The New Zealand lobster industry was among the first and hardest hit by COVID-19, with the export of live lobsters from New Zealand stopping in late January when China closed its restaurants and freight to the country was restricted.
However, Te Anau-based Fiordland Lobster Company, which exports about 40 percent of New Zealand lobster to China, has started up again this week and its product will begin arriving in Shanghai this weekend.
Lobster Exporters of New Zealand chairman Andrew Harvey confirmed lobster exports into China had resumed after “stopping dead” in late January.
Though a couple of North Island companies had exported small numbers of lobster to China in February and March, the industry was now getting started properly again – ahead of labour Day holiday celebrations in China when lobster was traditionally popular.
“So far it’s looking good, China is buying and prices are recovering,” Harvey said.

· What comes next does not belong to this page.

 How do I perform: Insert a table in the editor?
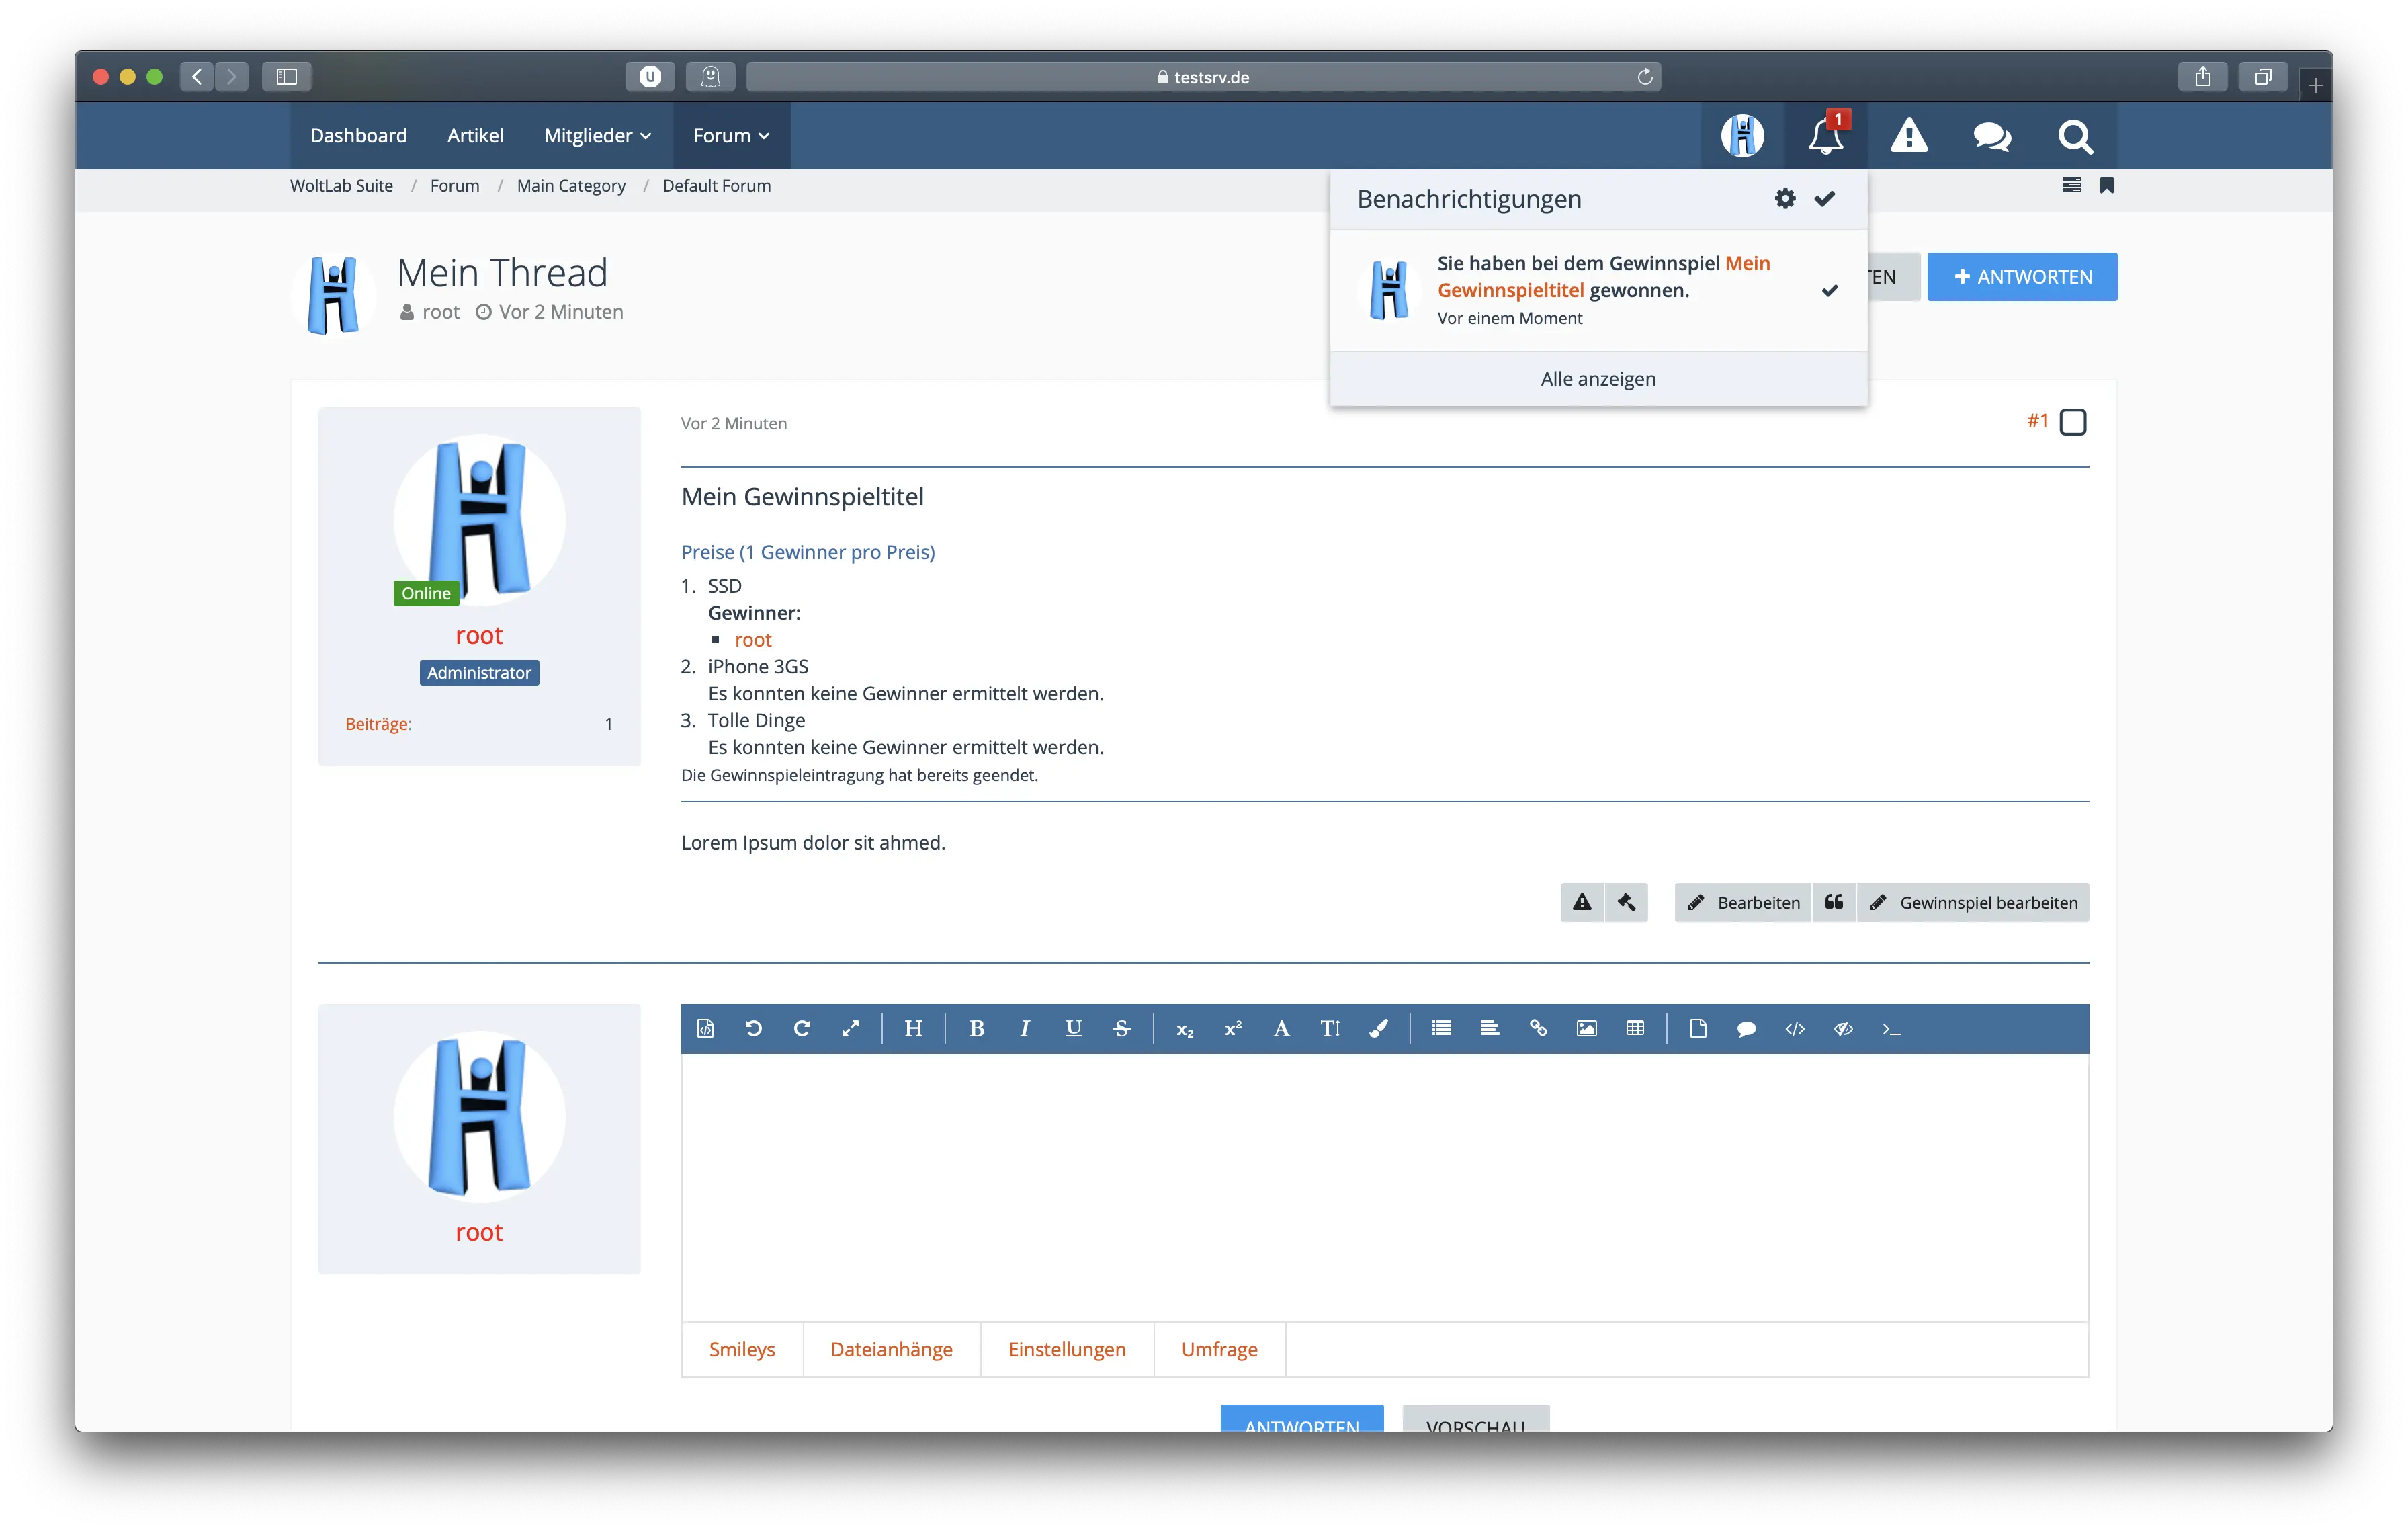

Restaurants in China had reopened, but with less seating, and planes were flying from Auckland to Shanghai.
The industry in New Zealand had been “hit about as hard as it could be” but he was optimistic it was coming back because China was looking like coming out the other side.
Lobster fishermen had done it tough while the industry was on hold but most would get thorough if the market held up, he said.

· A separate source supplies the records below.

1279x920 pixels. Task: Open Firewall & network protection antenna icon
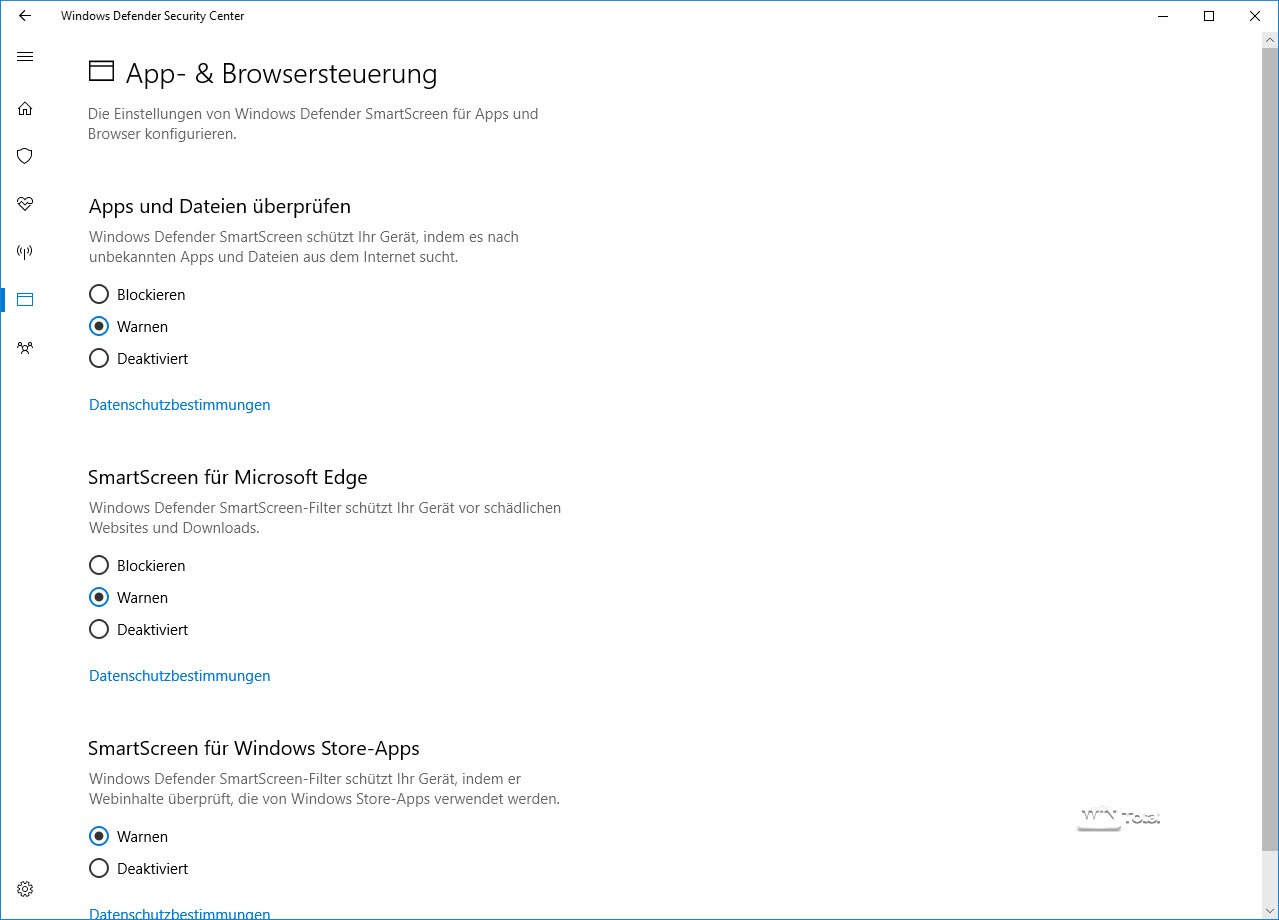tap(25, 251)
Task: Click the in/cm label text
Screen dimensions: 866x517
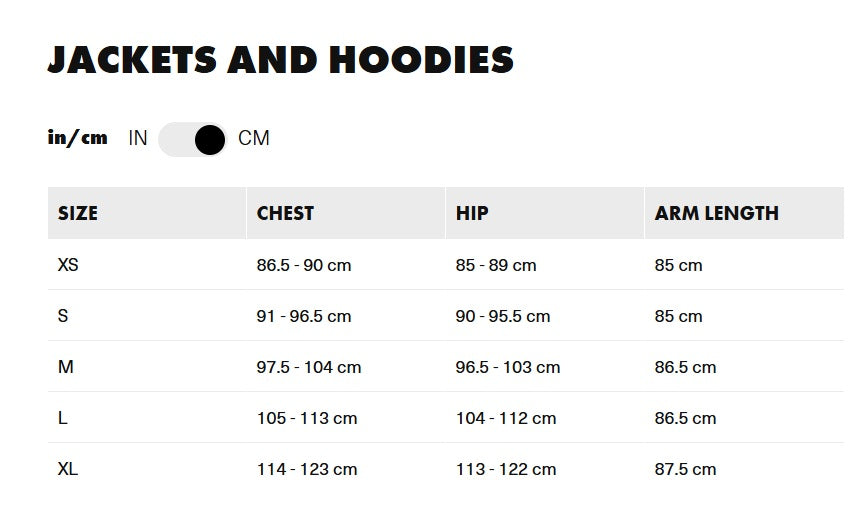Action: point(77,138)
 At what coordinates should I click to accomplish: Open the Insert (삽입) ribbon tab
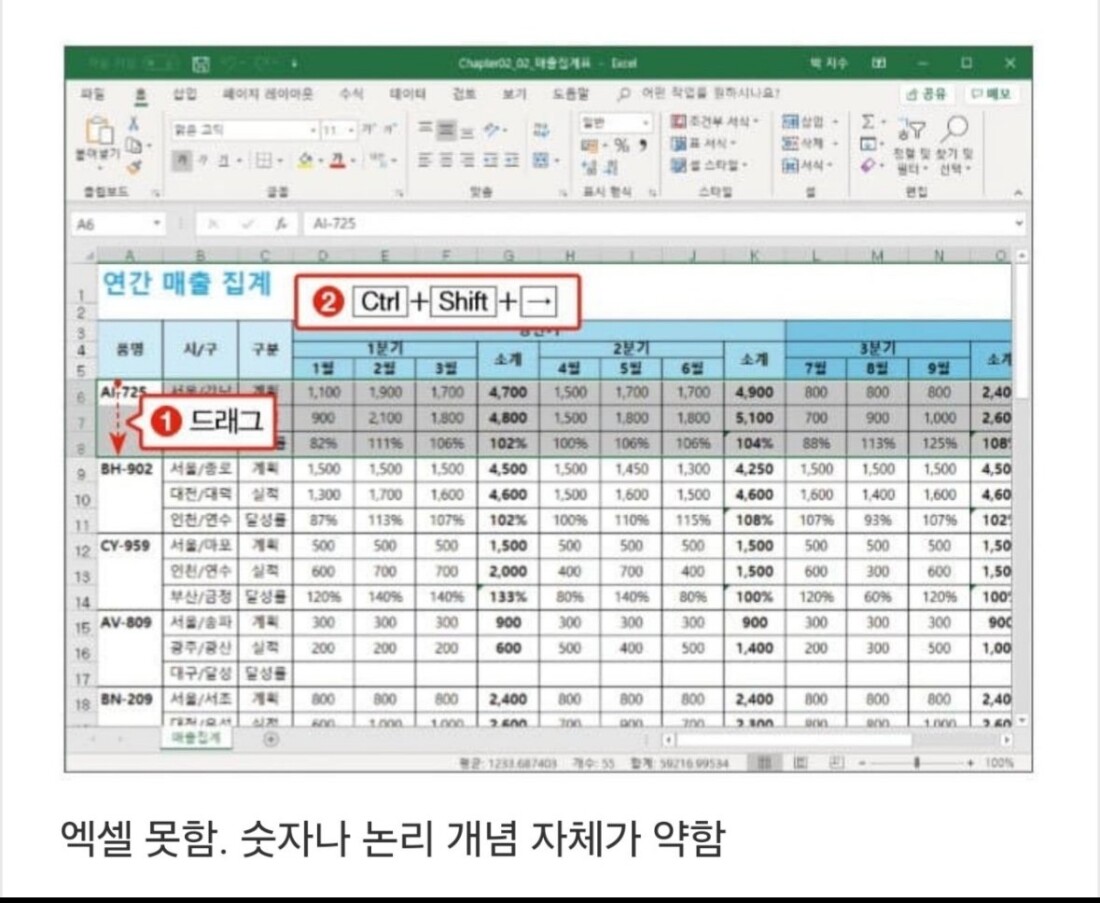[x=184, y=94]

Fiordland Lobster Company chief executive Alan Buckner said it could have exported live lobster to China during New Zealand’s lockdown because it was classed as an essential service.
But the company didn’t because it wanted to support the lockdown and protect its staff, plus the demand for the product in China was low at that time and there was limited freight space.
It was good to be underway again, Buckner said.
“We have got boats landing [with lobster] every day now, we have made some sales into China for delivery this weekend and we are really encouraged at the level of customer interest.”
Due to restricted flights in New Zealand during lockdown the company was improvising by using Air Chathams planes to get its product from Manapouri Airport to Auckland where it was packed and flown to Shanghai.
Buckner was predicting a “stop start year” as the demand for live lobster settled in China and as flight connections improved.
Riverton Fishing Co-op marketing manager James Harvey said China wanted lobster at the moment but it was hard to predict how the rest of the year would go.
“It’s possible there could be an over supply of rock lobster into China.”
Southland Chamber of Commerce president Neil McAra said the resumption of live lobster exports gave hope to other industries that China was looking to import more product.
“Given China is our major exporter it’s a good sign.”